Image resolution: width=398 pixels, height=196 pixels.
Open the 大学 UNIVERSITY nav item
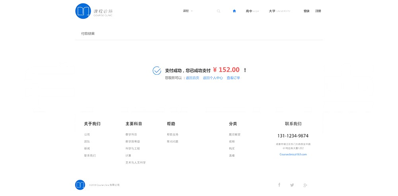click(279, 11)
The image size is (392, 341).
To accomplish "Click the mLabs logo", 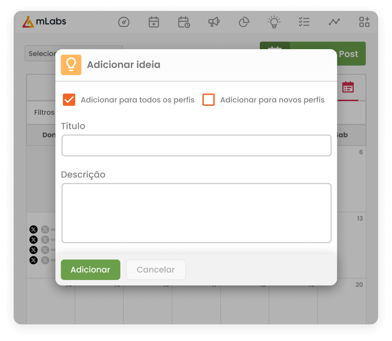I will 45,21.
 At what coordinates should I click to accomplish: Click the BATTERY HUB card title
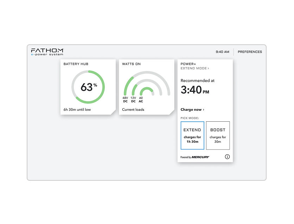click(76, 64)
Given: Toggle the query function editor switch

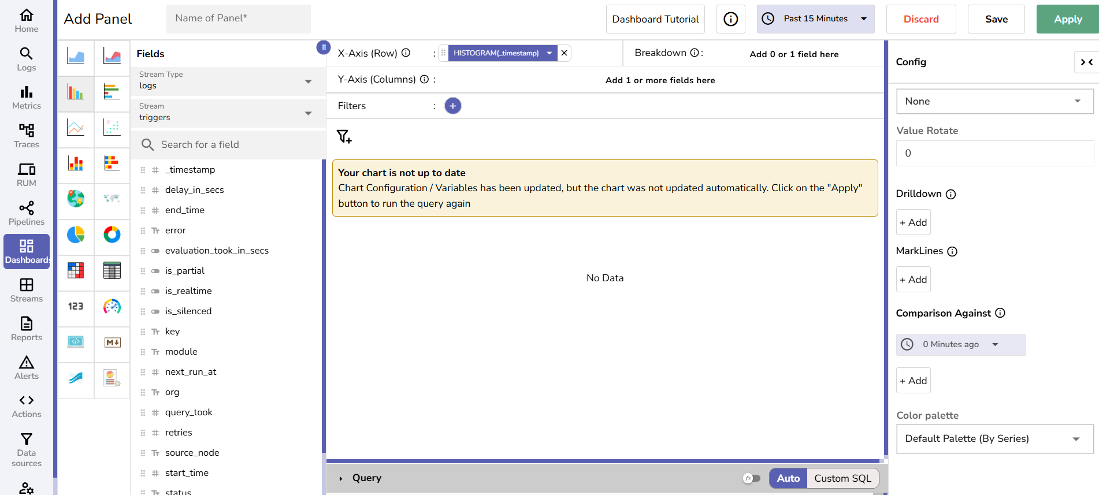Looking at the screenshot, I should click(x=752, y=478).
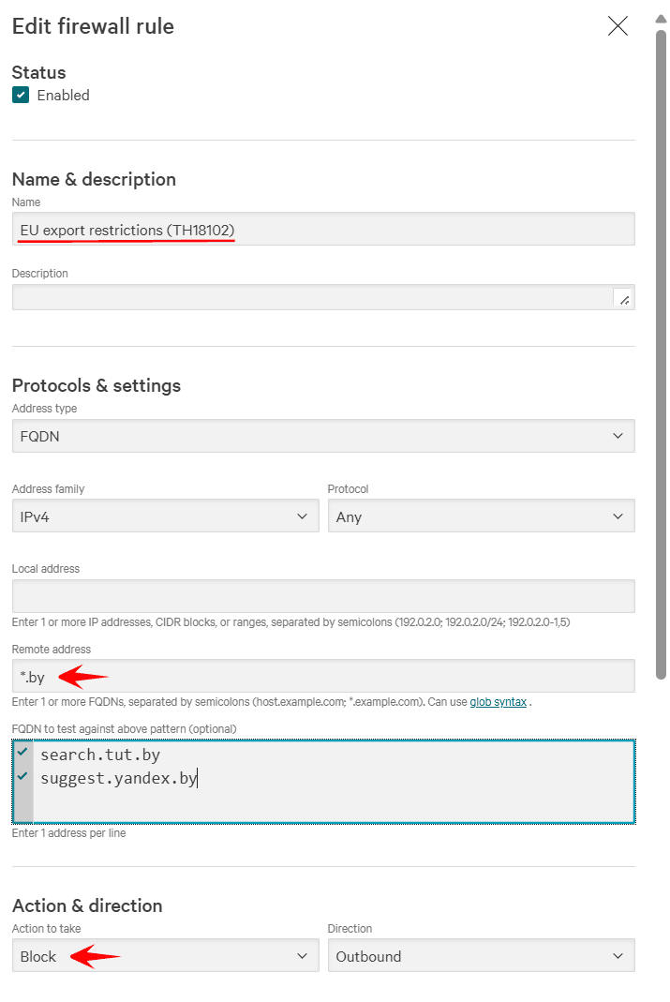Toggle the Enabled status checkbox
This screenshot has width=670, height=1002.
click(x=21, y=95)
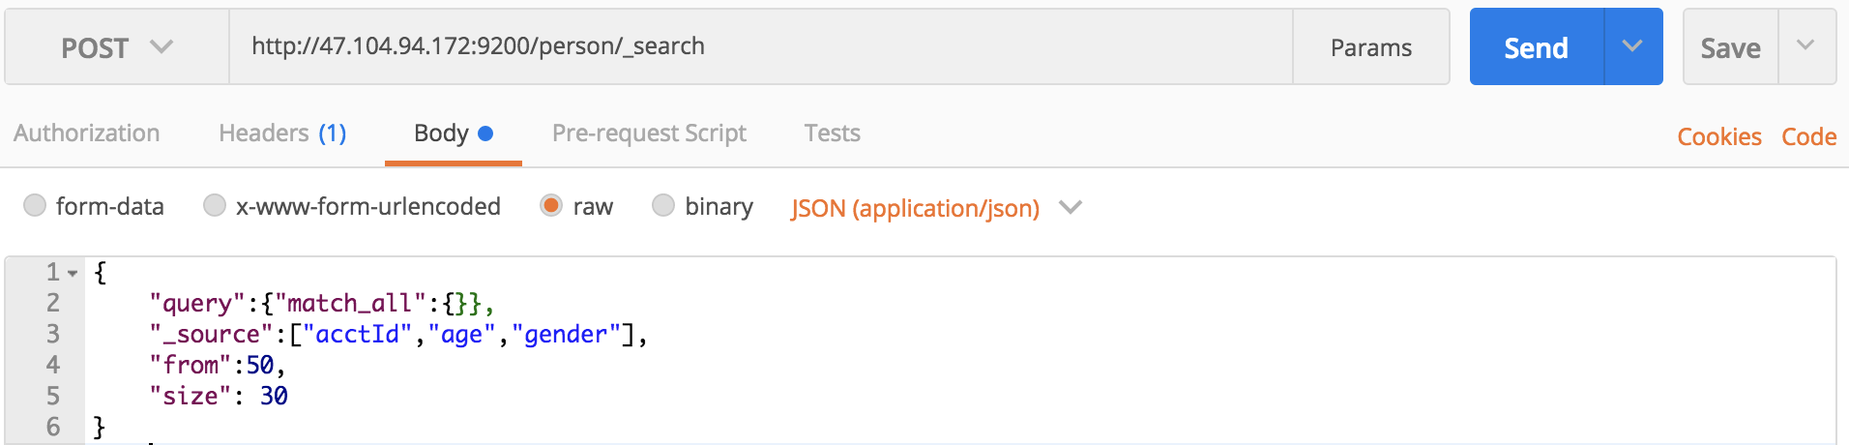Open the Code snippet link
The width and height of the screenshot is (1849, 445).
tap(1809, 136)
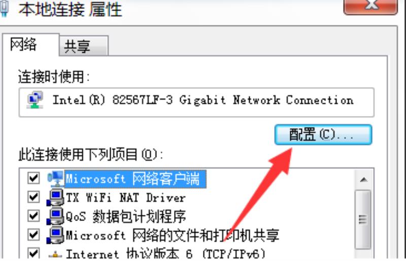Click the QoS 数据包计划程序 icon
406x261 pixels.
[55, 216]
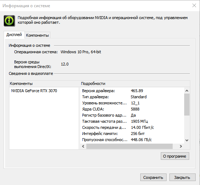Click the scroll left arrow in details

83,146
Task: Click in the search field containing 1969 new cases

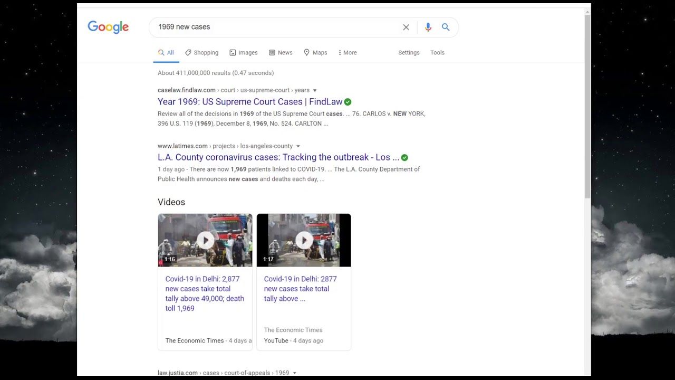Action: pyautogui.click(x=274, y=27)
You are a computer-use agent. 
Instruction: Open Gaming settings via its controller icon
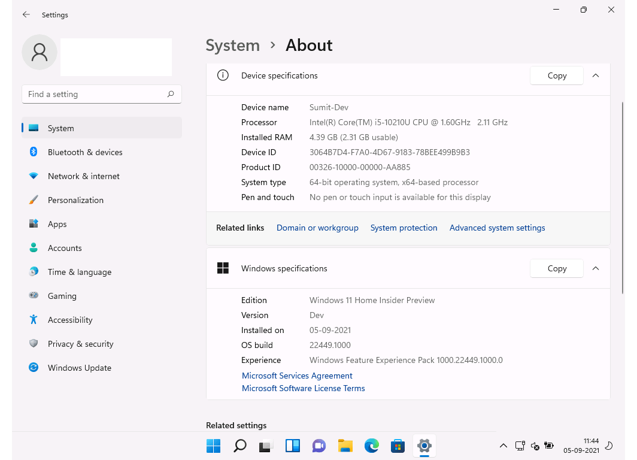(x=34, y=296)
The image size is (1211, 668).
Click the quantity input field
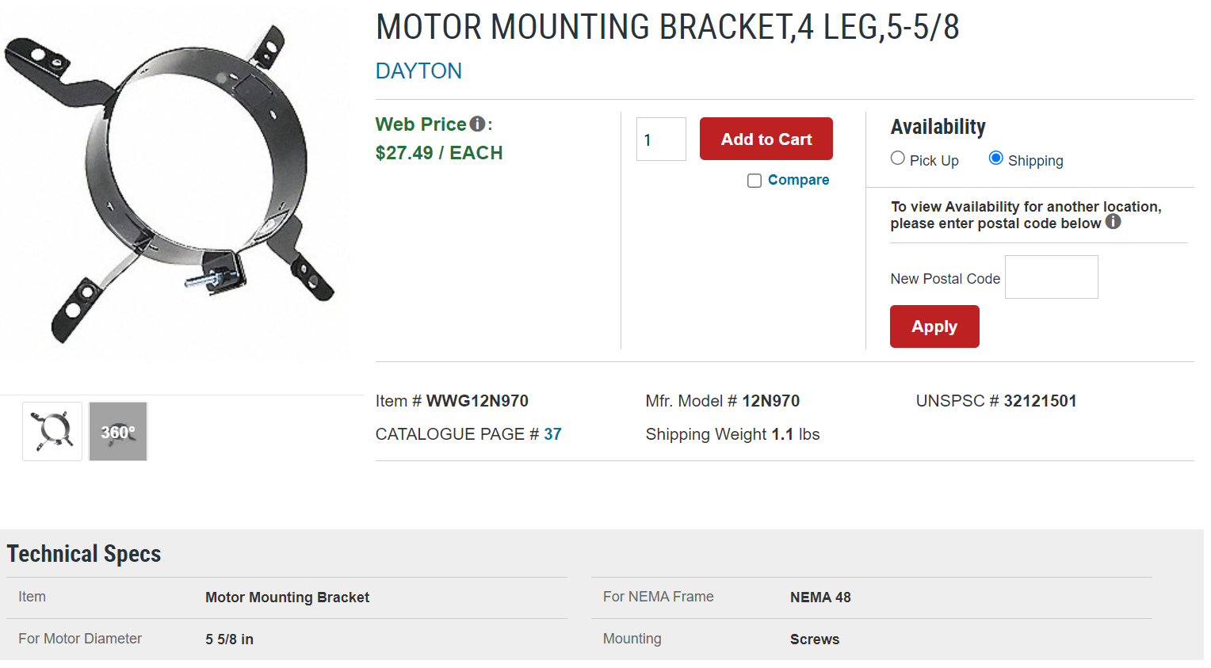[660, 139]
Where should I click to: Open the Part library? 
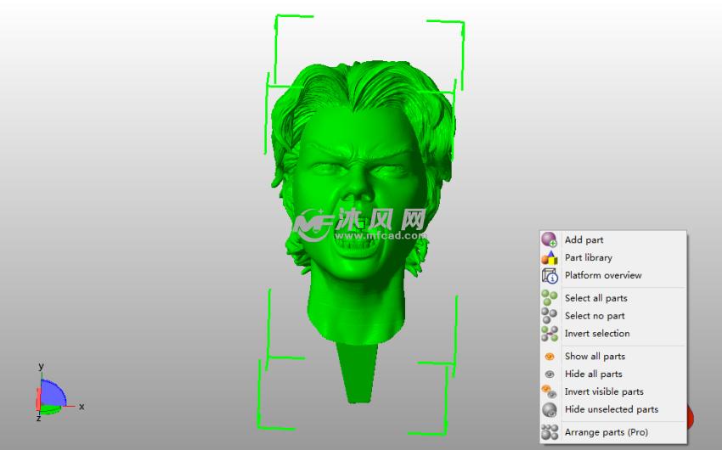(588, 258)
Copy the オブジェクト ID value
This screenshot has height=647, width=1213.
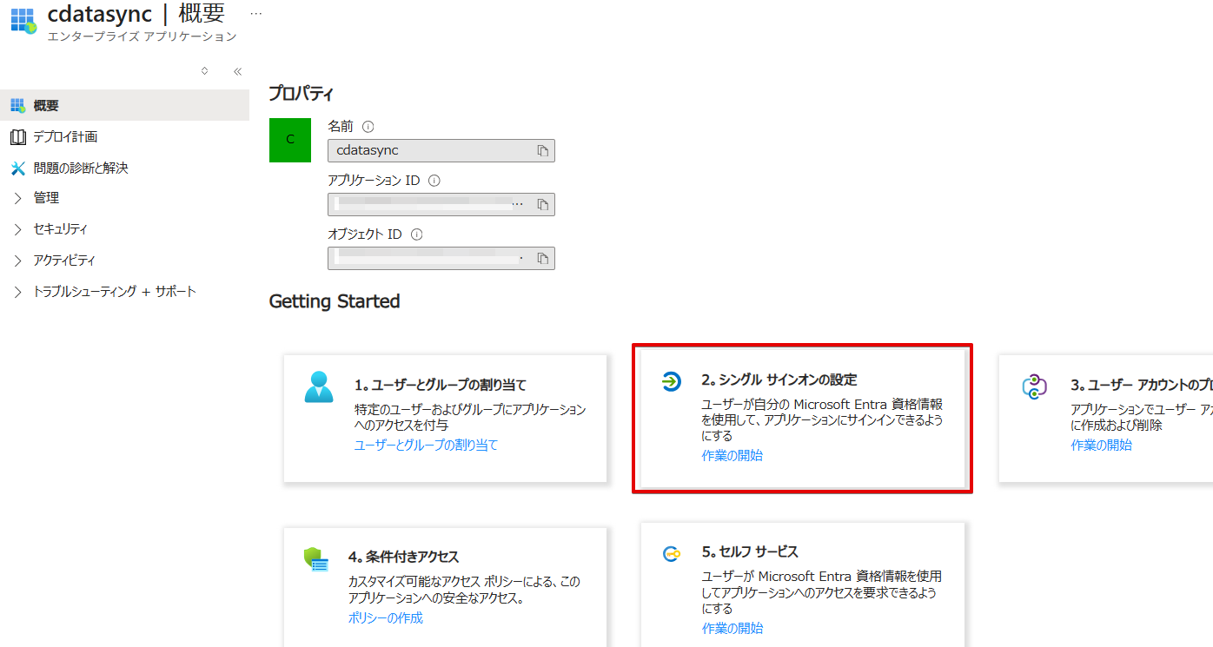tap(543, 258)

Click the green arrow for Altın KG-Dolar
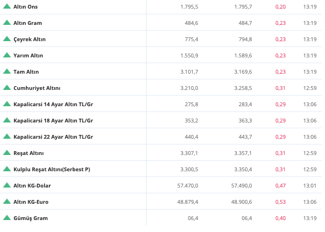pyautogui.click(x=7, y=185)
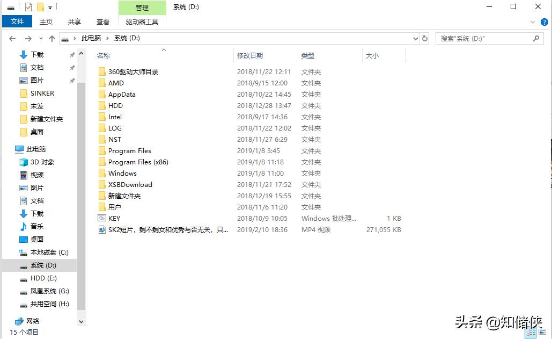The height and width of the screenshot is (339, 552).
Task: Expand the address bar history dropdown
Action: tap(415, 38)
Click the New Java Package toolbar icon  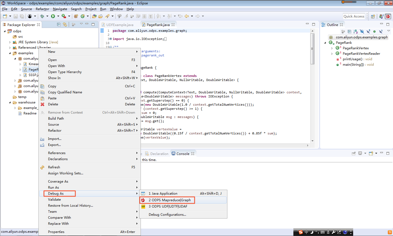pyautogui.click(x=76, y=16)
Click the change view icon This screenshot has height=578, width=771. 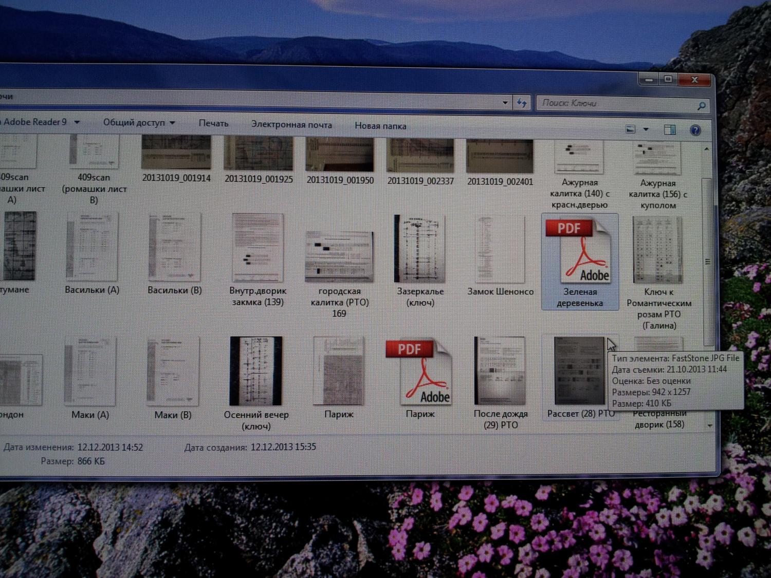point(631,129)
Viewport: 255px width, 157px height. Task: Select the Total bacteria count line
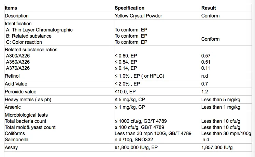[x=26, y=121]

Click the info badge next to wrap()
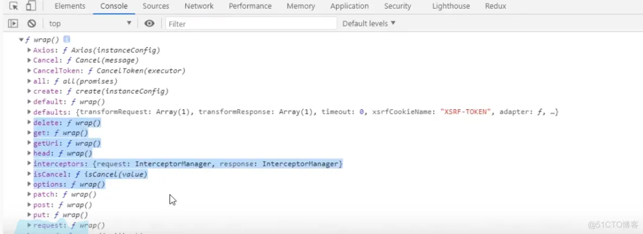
+ + + + +
[The task] In the listing above, find each line where "size" occurs and copy it.

[Output]
The image size is (392, 341).
The image size is (1211, 668).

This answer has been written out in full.